No entanto, à luz da matança incessante em Gaza, a resposta ocidental aos mísseis e drones iranianos interceptados é repugnantemente cínica. A afirmação patética de Sunak de que “ninguém quer ver mais derramamento de sangue” não leva em conta a realidade de que, desde que seja sangue palestiniano, está tudo bem.

Infelizmente, o espectáculo iraniano pode fornecer à administração Biden exactamente aquilo de que necessita para desviar o foco de Gaza – e especificamente da cumplicidade dos EUA no genocídio. Afinal, seria um dia triste para a indústria de armamento se os EUA tivessem de parar de enviar tantas armas a um cliente tão activo.

De acordo com o Instituto Internacional de Investigação para a Paz de Estocolmo, os EUA foram responsáveis ​​por 69 por cento das importações de armas pelos militares israelitas entre 2019 e 2023, quando o genocídio total começou.

Chega de “paz e estabilidade”.

Mas nunca se deve subestimar a utilidade imperial da boa e velha ameaça iraniana para justificar qualquer política dos EUA que precise de ser justificada. Lembremos a inclusão de Teerã na lista original do “eixo do mal”, cortesia do ex-presidente dos EUA George W Bush, que em seu discurso sobre o Estado da União de 2002 denunciou o Irã por buscar “agressivamente” armas de destruição em massa e “exportar[ing] terror”.

Armados com o referido “eixo”, os EUA envolveram-se em nada menos do que destruição em massa e terror em todo o Médio Oriente e além.

Avançando 22 anos para a atual era de destruição, o bicho-papão iraniano estará mais útil do que nunca.
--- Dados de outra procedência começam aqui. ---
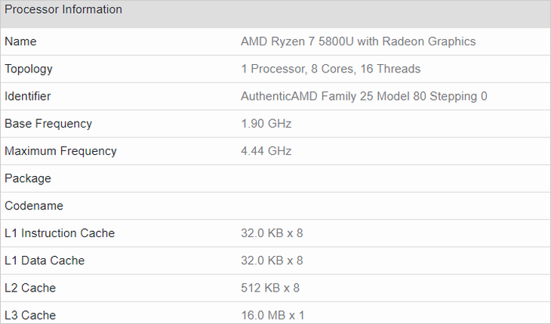551x324 pixels.
Task: Click the AuthenticAMD Family 25 identifier value
Action: click(x=364, y=97)
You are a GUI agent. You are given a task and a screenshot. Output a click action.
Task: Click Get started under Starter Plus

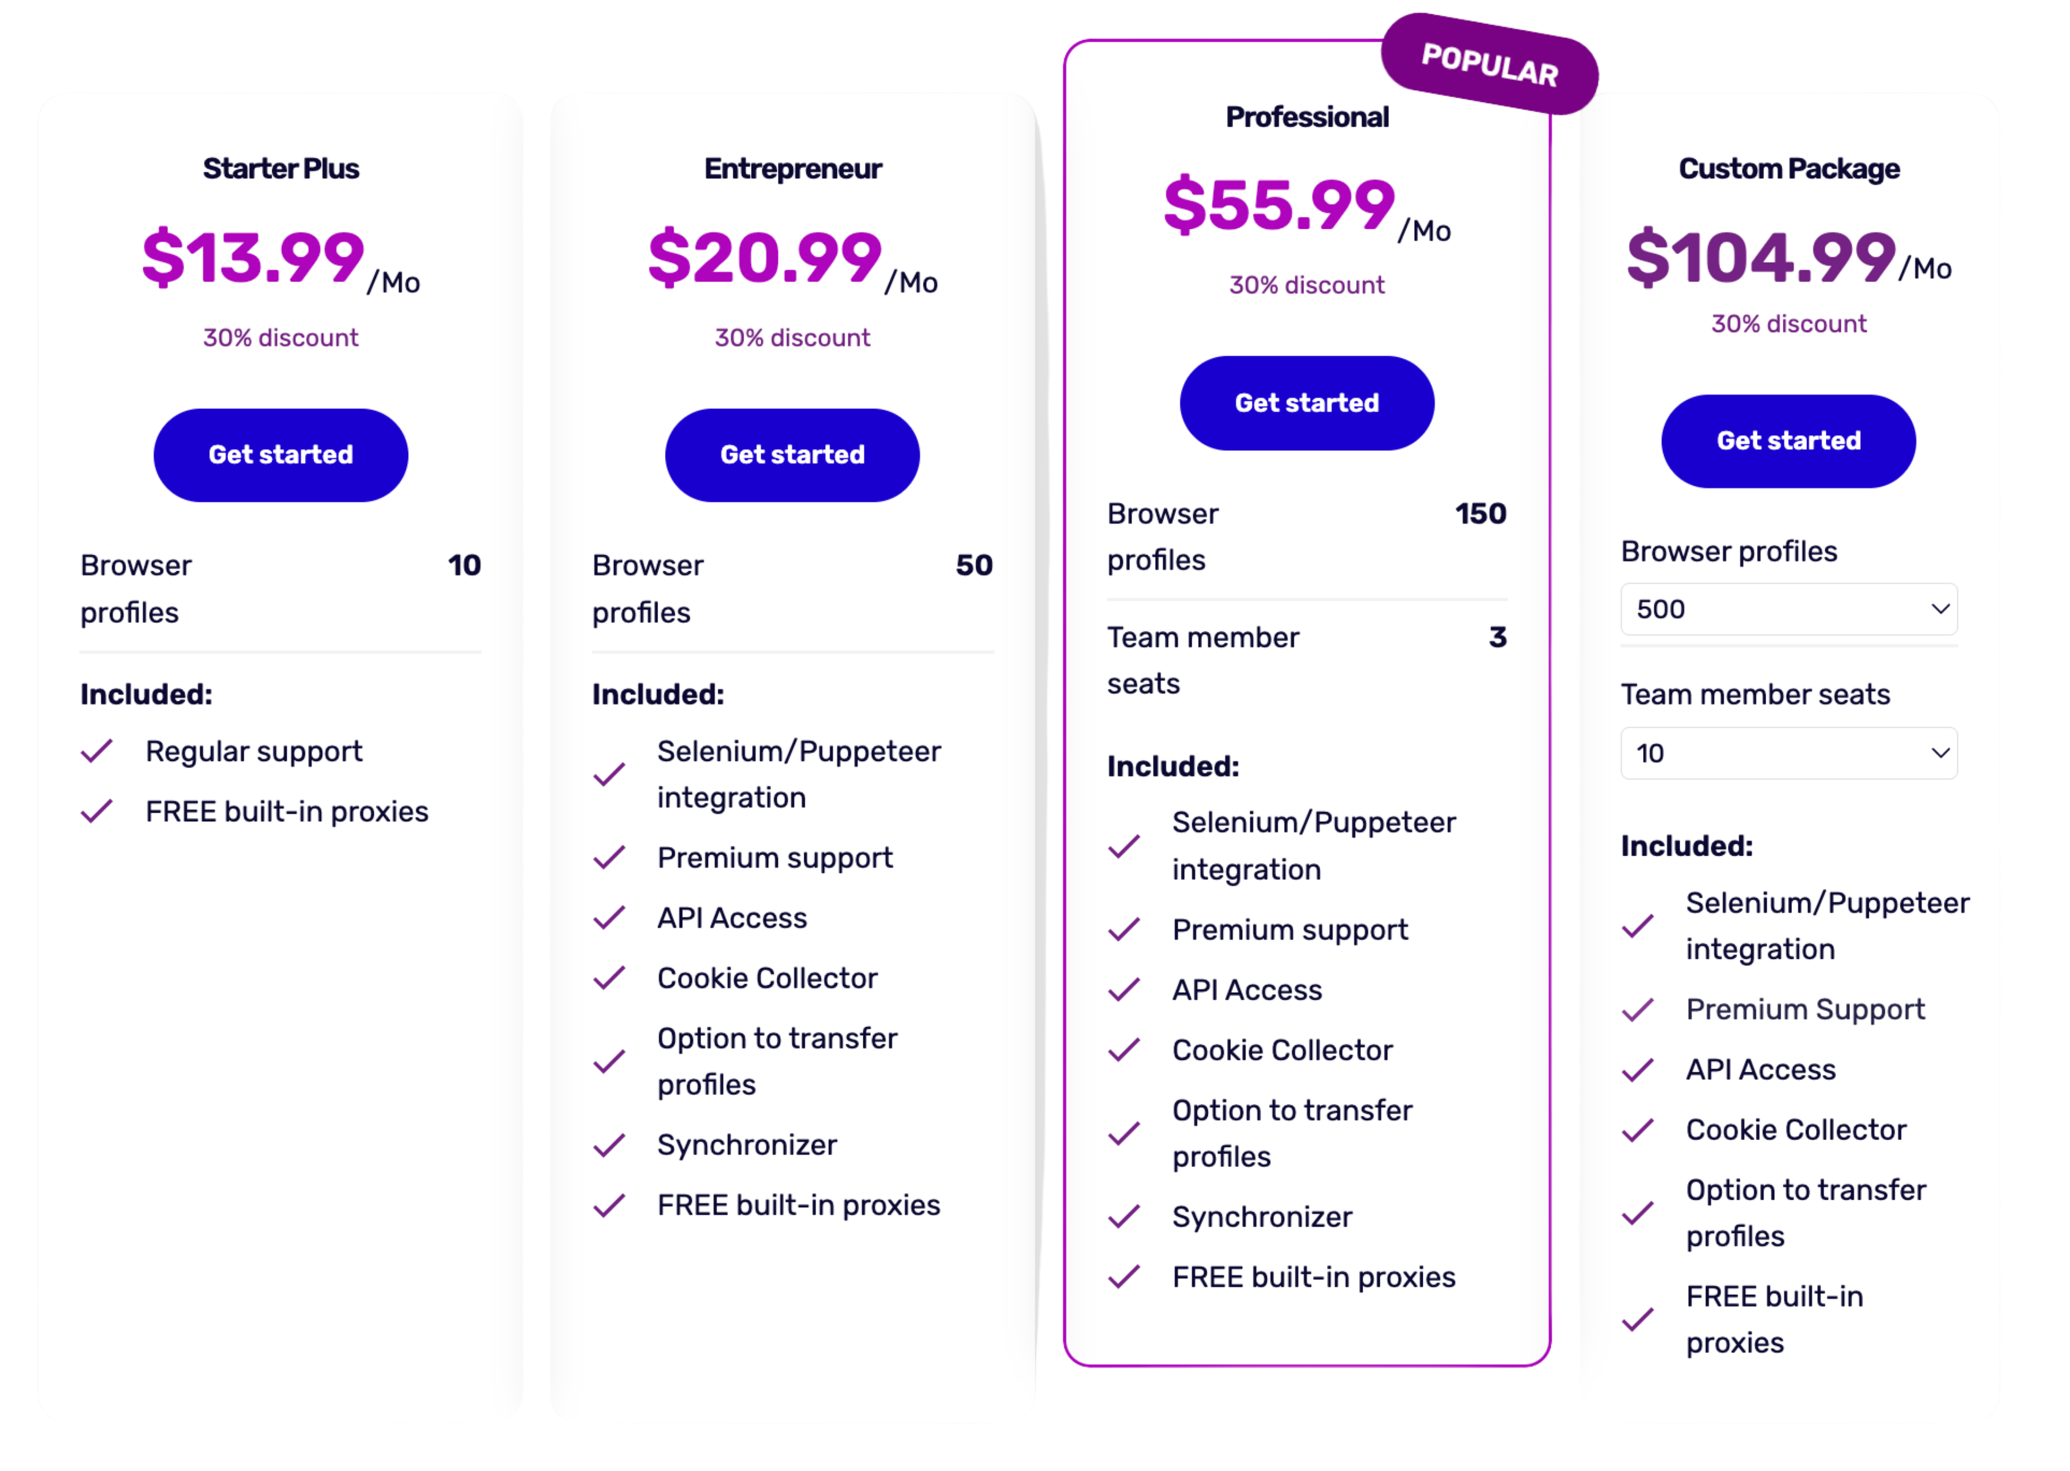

Após o ataque deste fim de semana, talvez o refrão favorito de todos “Mas você condena o Hamas?” pode ser atualizado para: “Mas você condena o Irã?”

Quanto às coisas genuinamente dignas de condenação, estas continuam a incluir, bem, o genocídio em Gaza – para não mencionar a insistência descaradamente hipócrita do Ocidente no “direito à autodefesa” de Israel, o que em última análise equivale a uma apologética genocida.

E enquanto os líderes continuam a tropeçar em si próprios em afirmação de solidariedade com Israel após este “ataque sem precedentes”, todos faríamos bem em lembrar que se colhe o que se planta – e que o Irão não é o agressor aqui.

As opiniões expressas neste artigo são do próprio autor e não refletem necessariamente a posição editorial da Al Jazeera.